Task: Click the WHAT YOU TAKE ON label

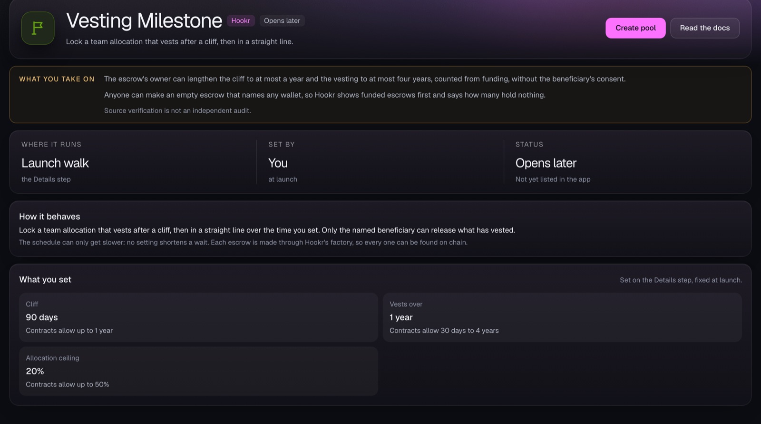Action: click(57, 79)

---------------

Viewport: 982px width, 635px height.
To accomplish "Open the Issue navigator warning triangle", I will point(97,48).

---------------

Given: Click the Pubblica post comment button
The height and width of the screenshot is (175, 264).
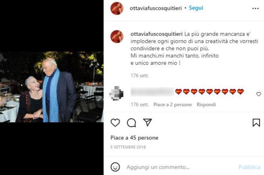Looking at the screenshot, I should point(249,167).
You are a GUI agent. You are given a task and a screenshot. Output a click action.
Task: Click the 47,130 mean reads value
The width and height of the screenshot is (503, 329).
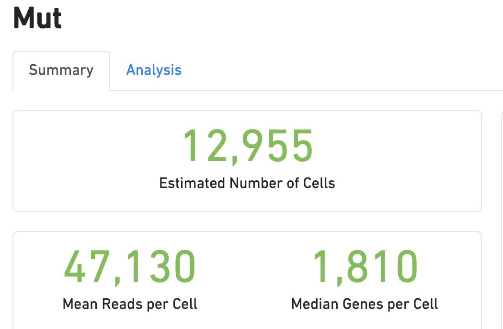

---------------

## TASK DESCRIPTION
Print exactly the lines above that run from the one with "The height and" down to the one with "The width and", and omit the pictures.

## TASK RESULT
The height and width of the screenshot is (175, 264).
Looking at the screenshot, I should point(249,167).
You are a GUI agent. You are given a task and a screenshot. Output a click action.
Task: Click the 47,130 mean reads value
The width and height of the screenshot is (503, 329).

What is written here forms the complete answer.